- _MATERIAL PROVIDED_
□ □ □

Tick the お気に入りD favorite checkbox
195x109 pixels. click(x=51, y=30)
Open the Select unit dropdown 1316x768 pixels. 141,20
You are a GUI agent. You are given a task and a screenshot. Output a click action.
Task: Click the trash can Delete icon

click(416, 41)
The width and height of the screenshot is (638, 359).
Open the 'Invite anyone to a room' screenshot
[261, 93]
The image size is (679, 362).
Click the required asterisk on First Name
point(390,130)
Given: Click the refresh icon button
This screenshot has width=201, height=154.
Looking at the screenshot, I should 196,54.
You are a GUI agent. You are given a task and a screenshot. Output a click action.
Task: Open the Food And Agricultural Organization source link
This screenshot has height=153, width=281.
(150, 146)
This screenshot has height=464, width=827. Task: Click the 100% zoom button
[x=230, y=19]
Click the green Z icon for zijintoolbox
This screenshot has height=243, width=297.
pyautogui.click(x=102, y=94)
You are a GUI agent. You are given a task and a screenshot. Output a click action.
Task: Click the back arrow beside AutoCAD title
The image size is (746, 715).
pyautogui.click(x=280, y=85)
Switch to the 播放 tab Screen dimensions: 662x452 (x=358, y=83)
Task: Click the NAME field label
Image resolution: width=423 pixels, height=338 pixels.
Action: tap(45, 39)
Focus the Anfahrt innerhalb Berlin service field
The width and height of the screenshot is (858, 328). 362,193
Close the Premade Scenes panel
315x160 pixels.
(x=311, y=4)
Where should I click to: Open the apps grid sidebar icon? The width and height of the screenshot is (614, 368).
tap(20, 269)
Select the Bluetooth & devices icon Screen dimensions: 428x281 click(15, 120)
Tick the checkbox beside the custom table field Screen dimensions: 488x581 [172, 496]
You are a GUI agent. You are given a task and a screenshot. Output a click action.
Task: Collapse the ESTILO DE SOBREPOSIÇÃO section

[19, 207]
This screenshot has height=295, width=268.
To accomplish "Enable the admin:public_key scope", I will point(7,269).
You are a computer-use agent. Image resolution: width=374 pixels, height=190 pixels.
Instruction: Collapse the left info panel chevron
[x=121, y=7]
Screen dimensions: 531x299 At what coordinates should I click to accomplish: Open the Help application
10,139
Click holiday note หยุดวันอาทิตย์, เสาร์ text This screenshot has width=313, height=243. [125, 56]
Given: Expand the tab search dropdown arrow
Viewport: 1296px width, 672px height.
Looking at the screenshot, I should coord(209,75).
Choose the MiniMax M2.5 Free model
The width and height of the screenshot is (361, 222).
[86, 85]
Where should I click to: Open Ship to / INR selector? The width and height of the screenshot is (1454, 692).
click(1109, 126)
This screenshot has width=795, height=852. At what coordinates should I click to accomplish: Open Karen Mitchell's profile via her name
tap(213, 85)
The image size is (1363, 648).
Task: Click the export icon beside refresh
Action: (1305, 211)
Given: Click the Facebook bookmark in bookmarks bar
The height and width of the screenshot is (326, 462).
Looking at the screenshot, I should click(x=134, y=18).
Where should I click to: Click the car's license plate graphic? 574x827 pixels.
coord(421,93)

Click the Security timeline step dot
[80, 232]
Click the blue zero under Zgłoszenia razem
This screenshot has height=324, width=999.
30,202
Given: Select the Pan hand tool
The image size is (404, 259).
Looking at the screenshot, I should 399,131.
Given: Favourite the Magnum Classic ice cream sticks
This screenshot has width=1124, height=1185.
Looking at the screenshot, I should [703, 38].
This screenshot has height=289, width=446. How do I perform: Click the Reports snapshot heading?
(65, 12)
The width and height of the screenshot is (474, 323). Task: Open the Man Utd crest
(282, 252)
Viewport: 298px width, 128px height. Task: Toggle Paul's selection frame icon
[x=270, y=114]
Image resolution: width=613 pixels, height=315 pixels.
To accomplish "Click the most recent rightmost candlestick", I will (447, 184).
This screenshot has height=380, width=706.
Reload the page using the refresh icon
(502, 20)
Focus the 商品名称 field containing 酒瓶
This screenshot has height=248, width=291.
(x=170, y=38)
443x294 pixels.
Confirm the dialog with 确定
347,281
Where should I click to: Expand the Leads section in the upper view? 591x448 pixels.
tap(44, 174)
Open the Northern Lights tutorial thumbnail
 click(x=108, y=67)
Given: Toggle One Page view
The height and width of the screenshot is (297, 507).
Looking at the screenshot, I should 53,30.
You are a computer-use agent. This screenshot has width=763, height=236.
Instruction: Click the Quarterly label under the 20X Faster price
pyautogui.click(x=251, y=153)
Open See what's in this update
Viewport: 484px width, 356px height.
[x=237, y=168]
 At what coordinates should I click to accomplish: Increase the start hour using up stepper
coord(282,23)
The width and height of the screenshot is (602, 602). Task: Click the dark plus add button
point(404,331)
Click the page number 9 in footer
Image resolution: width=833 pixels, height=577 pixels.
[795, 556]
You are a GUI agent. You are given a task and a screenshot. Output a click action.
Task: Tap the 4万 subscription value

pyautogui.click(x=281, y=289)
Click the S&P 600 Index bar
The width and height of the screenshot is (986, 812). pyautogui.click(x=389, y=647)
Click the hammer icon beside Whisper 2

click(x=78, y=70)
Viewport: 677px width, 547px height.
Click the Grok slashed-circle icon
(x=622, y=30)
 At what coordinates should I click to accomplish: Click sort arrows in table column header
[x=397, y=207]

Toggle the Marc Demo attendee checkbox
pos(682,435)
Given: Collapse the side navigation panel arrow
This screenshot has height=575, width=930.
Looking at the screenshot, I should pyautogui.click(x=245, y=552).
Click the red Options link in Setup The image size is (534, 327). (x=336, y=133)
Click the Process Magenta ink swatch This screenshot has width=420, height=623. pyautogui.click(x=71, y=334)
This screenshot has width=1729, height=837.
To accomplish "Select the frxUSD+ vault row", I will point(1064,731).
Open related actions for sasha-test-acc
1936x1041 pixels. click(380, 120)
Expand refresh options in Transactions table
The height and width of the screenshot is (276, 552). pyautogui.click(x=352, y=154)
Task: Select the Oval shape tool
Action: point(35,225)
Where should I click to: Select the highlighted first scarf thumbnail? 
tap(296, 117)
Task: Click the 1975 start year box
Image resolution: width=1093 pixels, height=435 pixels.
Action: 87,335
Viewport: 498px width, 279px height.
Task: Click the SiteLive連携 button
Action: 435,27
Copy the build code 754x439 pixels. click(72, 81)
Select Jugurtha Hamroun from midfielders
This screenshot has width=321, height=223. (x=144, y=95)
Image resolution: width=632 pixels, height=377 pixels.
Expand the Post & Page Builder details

□ □ □

- _WHAT IS NEEDED_
Transcribe every entry exactly.

- _SOLUTION TO THE EXERCISE_
Tick the お気に入りD favorite checkbox
195x109 pixels. click(x=51, y=30)
Open the Select unit dropdown 1316x768 pixels. 141,20
You are a GUI agent. You are given a task and a screenshot. Output a click action.
Task: Click the trash can Delete icon

click(416, 41)
The width and height of the screenshot is (638, 359).
Open the 'Invite anyone to a room' screenshot
[261, 93]
The image size is (679, 362).
Click the required asterisk on First Name
point(390,130)
Given: Click the refresh icon button
This screenshot has width=201, height=154.
Looking at the screenshot, I should 196,54.
You are a GUI agent. You are given a task and a screenshot. Output a click action.
Task: Open the Food And Agricultural Organization source link
This screenshot has height=153, width=281.
(150, 146)
This screenshot has height=464, width=827. Task: Click the 100% zoom button
[x=230, y=19]
Click the green Z icon for zijintoolbox
This screenshot has height=243, width=297.
pyautogui.click(x=102, y=94)
You are a GUI agent. You are given a task and a screenshot. Output a click action.
Task: Click the back arrow beside AutoCAD title
The image size is (746, 715).
pyautogui.click(x=280, y=85)
Switch to the 播放 tab Screen dimensions: 662x452 (x=358, y=83)
Task: Click the NAME field label
Image resolution: width=423 pixels, height=338 pixels.
Action: tap(45, 39)
Focus the Anfahrt innerhalb Berlin service field
The width and height of the screenshot is (858, 328). 362,193
Close the Premade Scenes panel
315x160 pixels.
(x=311, y=4)
Where should I click to: Open the apps grid sidebar icon? The width and height of the screenshot is (614, 368).
tap(20, 269)
Select the Bluetooth & devices icon Screen dimensions: 428x281 click(15, 120)
Tick the checkbox beside the custom table field Screen dimensions: 488x581 [172, 496]
You are a GUI agent. You are given a task and a screenshot. Output a click action.
Task: Collapse the ESTILO DE SOBREPOSIÇÃO section

[19, 207]
This screenshot has height=295, width=268.
To accomplish "Enable the admin:public_key scope", I will point(7,269).
You are a computer-use agent. Image resolution: width=374 pixels, height=190 pixels.
Instruction: Collapse the left info panel chevron
[x=121, y=7]
Screen dimensions: 531x299 At what coordinates should I click to accomplish: Open the Help application
10,139
Click holiday note หยุดวันอาทิตย์, เสาร์ text This screenshot has width=313, height=243. [125, 56]
Given: Expand the tab search dropdown arrow
Viewport: 1296px width, 672px height.
Looking at the screenshot, I should coord(209,75).
Choose the MiniMax M2.5 Free model
The width and height of the screenshot is (361, 222).
[86, 85]
Where should I click to: Open Ship to / INR selector? The width and height of the screenshot is (1454, 692).
click(1109, 126)
This screenshot has width=795, height=852. At what coordinates should I click to accomplish: Open Karen Mitchell's profile via her name
tap(213, 85)
The image size is (1363, 648).
Task: Click the export icon beside refresh
Action: (1305, 211)
Given: Click the Facebook bookmark in bookmarks bar
The height and width of the screenshot is (326, 462).
Looking at the screenshot, I should click(x=134, y=18).
Where should I click to: Click the car's license plate graphic? 574x827 pixels.
coord(421,93)

Click the Security timeline step dot
[80, 232]
Click the blue zero under Zgłoszenia razem
This screenshot has height=324, width=999.
30,202
Given: Select the Pan hand tool
The image size is (404, 259).
Looking at the screenshot, I should 399,131.
Given: Favourite the Magnum Classic ice cream sticks
This screenshot has width=1124, height=1185.
Looking at the screenshot, I should [703, 38].
This screenshot has height=289, width=446. How do I perform: Click the Reports snapshot heading?
(65, 12)
The width and height of the screenshot is (474, 323). Task: Open the Man Utd crest
(282, 252)
Viewport: 298px width, 128px height. Task: Toggle Paul's selection frame icon
[x=270, y=114]
Image resolution: width=613 pixels, height=315 pixels.
To accomplish "Click the most recent rightmost candlestick", I will (447, 184).
This screenshot has height=380, width=706.
Reload the page using the refresh icon
(502, 20)
Focus the 商品名称 field containing 酒瓶
This screenshot has height=248, width=291.
(x=170, y=38)
443x294 pixels.
Confirm the dialog with 确定
347,281
Where should I click to: Expand the Leads section in the upper view? 591x448 pixels.
tap(44, 174)
Open the Northern Lights tutorial thumbnail
 click(x=108, y=67)
Given: Toggle One Page view
The height and width of the screenshot is (297, 507).
Looking at the screenshot, I should 53,30.
You are a computer-use agent. This screenshot has width=763, height=236.
Instruction: Click the Quarterly label under the 20X Faster price
pyautogui.click(x=251, y=153)
Open See what's in this update
Viewport: 484px width, 356px height.
[x=237, y=168]
 At what coordinates should I click to accomplish: Increase the start hour using up stepper
coord(282,23)
The width and height of the screenshot is (602, 602). Task: Click the dark plus add button
point(404,331)
Click the page number 9 in footer
Image resolution: width=833 pixels, height=577 pixels.
[795, 556]
You are a GUI agent. You are given a task and a screenshot. Output a click action.
Task: Tap the 4万 subscription value

pyautogui.click(x=281, y=289)
Click the S&P 600 Index bar
The width and height of the screenshot is (986, 812). pyautogui.click(x=389, y=647)
Click the hammer icon beside Whisper 2

click(x=78, y=70)
Viewport: 677px width, 547px height.
Click the Grok slashed-circle icon
(x=622, y=30)
 At what coordinates should I click to accomplish: Click sort arrows in table column header
[x=397, y=207]

Toggle the Marc Demo attendee checkbox
pos(682,435)
Given: Collapse the side navigation panel arrow
This screenshot has height=575, width=930.
Looking at the screenshot, I should pyautogui.click(x=245, y=552).
Click the red Options link in Setup The image size is (534, 327). (x=336, y=133)
Click the Process Magenta ink swatch This screenshot has width=420, height=623. pyautogui.click(x=71, y=334)
This screenshot has width=1729, height=837.
To accomplish "Select the frxUSD+ vault row", I will point(1064,731).
Open related actions for sasha-test-acc
1936x1041 pixels. click(380, 120)
Expand refresh options in Transactions table
The height and width of the screenshot is (276, 552). pyautogui.click(x=352, y=154)
Task: Select the Oval shape tool
Action: point(35,225)
Where should I click to: Select the highlighted first scarf thumbnail? 
tap(296, 117)
Task: Click the 1975 start year box
Image resolution: width=1093 pixels, height=435 pixels.
Action: 87,335
Viewport: 498px width, 279px height.
Task: Click the SiteLive連携 button
Action: 435,27
Copy the build code 754x439 pixels. click(72, 81)
Select Jugurtha Hamroun from midfielders
This screenshot has width=321, height=223. (x=144, y=95)
Image resolution: width=632 pixels, height=377 pixels.
Expand the Post & Page Builder details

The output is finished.